TEXTO DO DOCUMENTO
○ ○ ○

Diário Eletrônico

PODER JUDICIÁRIO

TRIBUNAL REGIONAL FEDERAL DA 3ª REGIÃO
 PODER JUDICIÁRIO
Tribunal Regional Federal da 3ª Região
1ª Turma

AGRAVO DE INSTRUMENTO (202) Nº 5022981-10.2023.4.03.0000

RELATOR: Gab. 03 - DES. FED. CARLOS MUTA

AGRAVANTE: LEONARDO CABRERA FERNANDES

Advogado do(a) AGRAVANTE: ERICA POSSEBON TESTA - SP453538-A

AGRAVADO: FUNDO NACIONAL DE DESENVOLVIMENTO DA EDUCACAO, BANCO DO BRASIL SA

Advogado do(a) AGRAVADO: NELSON WILIANS FRATONI RODRIGUES - SP128341-A

OUTROS PARTICIPANTES:

 

 


 

  

 

AGRAVO DE INSTRUMENTO (202) Nº 5022981-10.2023.4.03.0000

RELATOR: Gab. 03 - DES. FED. CARLOS MUTA

AGRAVANTE: LEONARDO CABRERA FERNANDES

Advogado do(a) AGRAVANTE: ERICA POSSEBON TESTA - SP453538-A
AGRAVADO: FUNDO NACIONAL DE DESENVOLVIMENTO DA EDUCACAO, BANCO DO BRASIL SA

Advogado do(a) AGRAVADO: NELSON WILIANS FRATONI RODRIGUES - SP128341-A

 

 

 

 

R E L A T Ó R I O

 

 

Trata-se de agravo de instrumento à decisão que indeferiu liminar, objetivando revisão de cláusulas contratuais do FIES.

Alegou, em suma, que: (1) são realizadas cobranças indevidas, sendo que as parcelas não observaram a função social do contrato e comprometem a subsistência do agravante, pois superam a renda auferida; e (2) o pedido de redução da parcela ao mínimo legal tem base no artigo 5º-A, § 3º, da Lei 10.260/2001, no princípio da função social do contrato e em precedentes que demonstram as abusividades identificadas no FIES.

Houve contrarrazões.

É o relatório.

 

 

 


 

AGRAVO DE INSTRUMENTO (202) Nº 5022981-10.2023.4.03.0000

RELATOR: Gab. 03 - DES. FED. CARLOS MUTA

AGRAVANTE: LEONARDO CABRERA FERNANDES

Advogado do(a) AGRAVANTE: ERICA POSSEBON TESTA - SP453538-A
AGRAVADO: FUNDO NACIONAL DE DESENVOLVIMENTO DA EDUCACAO, BANCO DO BRASIL SA

Advogado do(a) AGRAVADO: NELSON WILIANS FRATONI RODRIGUES - SP128341-A

 

 

 

 

 V O T O

 

 

Senhores Desembargadores, na inicial da ação de origem, o agravante defende que: (1) a cláusula décima quinta, parágrafo primeiro, aplica juros capitalizados ao custo efetivo total (CET) em mesmo percentual aplicado sobre o saldo devedor; (2) a aplicação da Tabela Price acarreta juros compostos, o que ultrapassa o previsto na Resolução 4.974/2021, que fixou juros de 6,5% ao ano, ou 0,525% ao mês; (3) devem ser afastados juros moratórios e multa contratual, face à abusividade dos encargos; (4) os juros devem ser reduzidos ao mínimo legal, a fim de possibilitar o pagamento da dívida e o sustento do agravante; e (5) a Resolução BACEN 4.628/2018 estabeleceu que os financiamentos concedidos a partir do primeiro semestre de 2018 teriam taxa de juros real igual a zero, o que constitui direito adquirido dos beneficiários.

○ ○ ○

TRECHO DE DADOS
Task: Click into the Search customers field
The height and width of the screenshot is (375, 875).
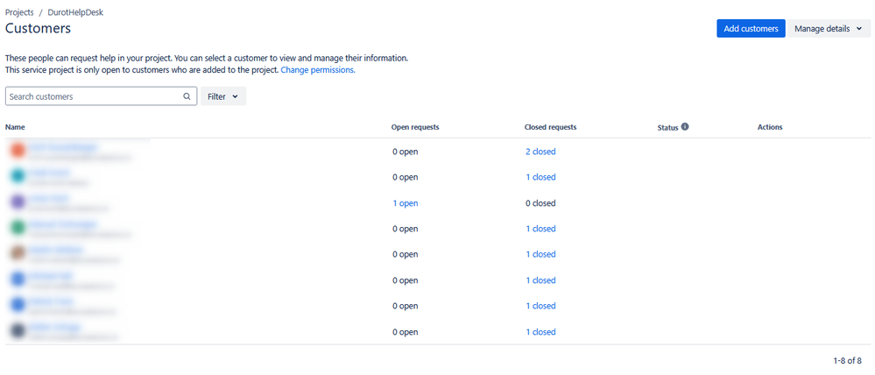Action: click(101, 96)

○ ○ ○

INSTRUÇÕES DO EXERCÍCIO
Copie do texto do documento, sem alterar nada, o trecho que começa em "Trata-se de agravo" e termina em "Houve contrarrazões.". Baseie-se apenas no texto do documento, e não nas linhas.

RESULTADO DO EXERCÍCIO
Trata-se de agravo de instrumento à decisão que indeferiu liminar, objetivando revisão de cláusulas contratuais do FIES.

Alegou, em suma, que: (1) são realizadas cobranças indevidas, sendo que as parcelas não observaram a função social do contrato e comprometem a subsistência do agravante, pois superam a renda auferida; e (2) o pedido de redução da parcela ao mínimo legal tem base no artigo 5º-A, § 3º, da Lei 10.260/2001, no princípio da função social do contrato e em precedentes que demonstram as abusividades identificadas no FIES.

Houve contrarrazões.